To understand the differences in spectral concentration of the PV energy between a distributed PV system and an equally sized centralized PV plant, a large PV generator is modeled. The large aggregated PV system (APVS) has a generation capacity equal to the total cumulative power of the distributed PVs connected to the same feeder. The APVS is considered spatially centralized which means all PV cells are subjected to the same solar irradiance at any point in time. Spectral analysis of the output power in a 24-hour period reveals that spatial distribution of the PV systems over the feeder area reduces the high-frequency contents of the power spectrum significantly. In Figure 2, the spectral density function which is defined as the cumulative density function (CDF) of the fast Fourier transform (FFT) of the output power is shown for two cases: distributed PV and APVS. The smoothing effect thanks to the spatial diversity of the PV system could be understood by comparing the frequencies below which 95% of the total energy of the associated signal is concentrated. The 95% point in distributed PV case is almost a tenth of its value for APVS. That means that the higher frequency contents of the PV power due to partial cloud coverage are filtered out as a result of distributing PV generators. Also a large portion of the delivered energy is concentrated in the lower frequency range. Therefore, by distributing the energy resources (in this case PV systems) over the service area, necessity of any BES system to mitigate the PV output fluctuations would be eliminated. On the contrary, it is the PNM demonstration project which is comprised of a PV farm and a 500 kW smoothing battery designed to mitigate the high-frequency PV power variations.

More accurate analysis by incorporating exact coordinates, availability information, and nominal rating of each individual PV could be carried on if desired. However, a steady and uniform growth in installation of new PV systems transforms the distribution feeders to spatially diverse and coherent collections of DERs. In such feeders the assumption of uniform distributions for the DERs would not deviate significantly from reality and consequently the simulations presented in this section would be highly accurate.

2.3. Multiagent Operation

Widespread usage of the DERs at feeder level makes the capacity of the equivalent aggregated resource large enough to be comparable to the total feeder’s demand, which, by raising the complexity of the system, makes the coordination between the agents and the grid operator maintain power quality and continuity of service more crucial and challenging. On the other hand by utilizing a well-diversified set of DERs in the distribution system, it would be less inaccurate to build a simplified system model which incorporates a uniform distribution of DERs. One ultimate goal would be to dispatch the available distributed capacity in the same way as a conventional resource would be dispatched. Coordination is the key solution to provide such capability to form a dispatchable resource which could be leveraged to maintain the balance between the load and the supply in a microgrid or feeder. In a more complicated form, coordination could be applied toward fulfillment of a cost minimization or benefit maximization solution.
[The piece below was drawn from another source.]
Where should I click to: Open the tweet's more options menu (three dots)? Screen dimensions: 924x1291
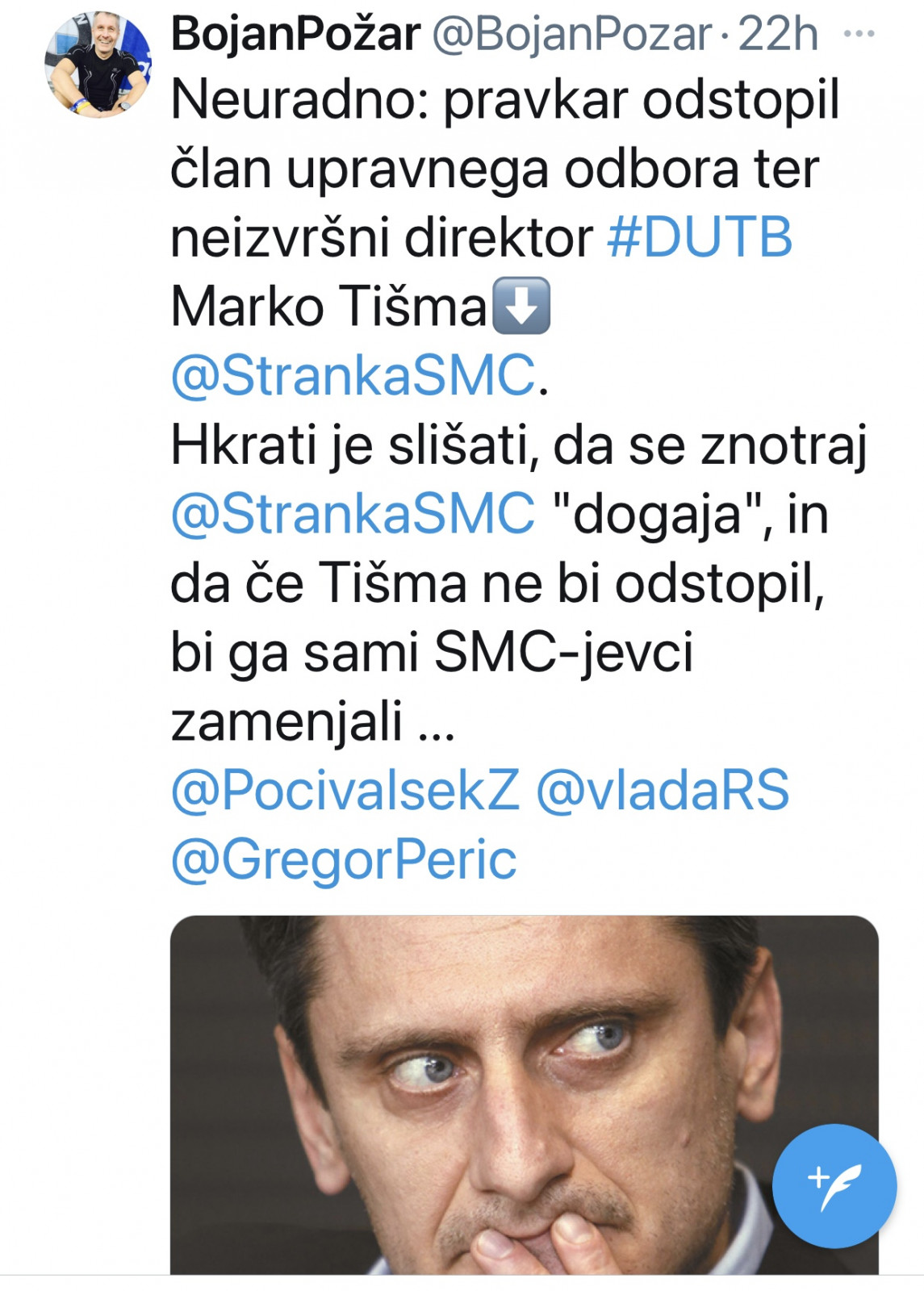(859, 34)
A good example of coordination between the agents was the PNM Prosperity PV plus storage project in Albuquerque, NM. As described previously, Prosperity was connected to the ST14 feeder. The feeder model was developed and validated against the recorded information. Several studies have been conducted on the case and have been reported [15]. In terms of the number of agents and complexity of communication, Prosperity was a rather straightforward case because all the agents (the PV farm, the fast smoothing battery, and the slow shifting battery) were at the same location. Therefore, the necessary data were transparent to the controllable agents (the smoothing battery and the shifting battery) almost instantaneously. However, in terms of capacity of the storage system and the developed power shifting and smoothing algorithms, it has been a rather successful demonstration of a coordinated multiagent system. The following collective goals were achieved by implementing some sort of coordination between the agents:(i)power quality which consists in the following:(a)smoothing the high-frequency portion of the PV generation,(b)preventing possible overvoltage due to excessive PV generation during nonpeak demand time,(c)maintaining the feeder voltage stability;(ii)operations which consist in the following: (a)arbitrage,(b)firming and shaping,(c)shifting.

Arbitrage refers to taking profit by purchasing and storing electricity when it is cheap and selling it back to the grid when profitable. This operation is based on dynamic pricing of electricity. Firming and shaping are the utility nomenclature referring to transforming the intermittent and unpredictable renewable energy resources like PV and wind into a dispatchable resource. Shifting means storing energy when not needed and releasing it when demanded. This technology can help utilities reduce their need for cycling peak generation units which are costlier than base generation.

Coordination between the agents would not be possible without controllability. Resources with a renewable origin such as PV or wind are among the uncontrollable types. However, by incorporating a balanced set of controllable and intermittent resources and by implementing appropriate coordination methods, it would be possible to attain a collective goal at the power distribution level.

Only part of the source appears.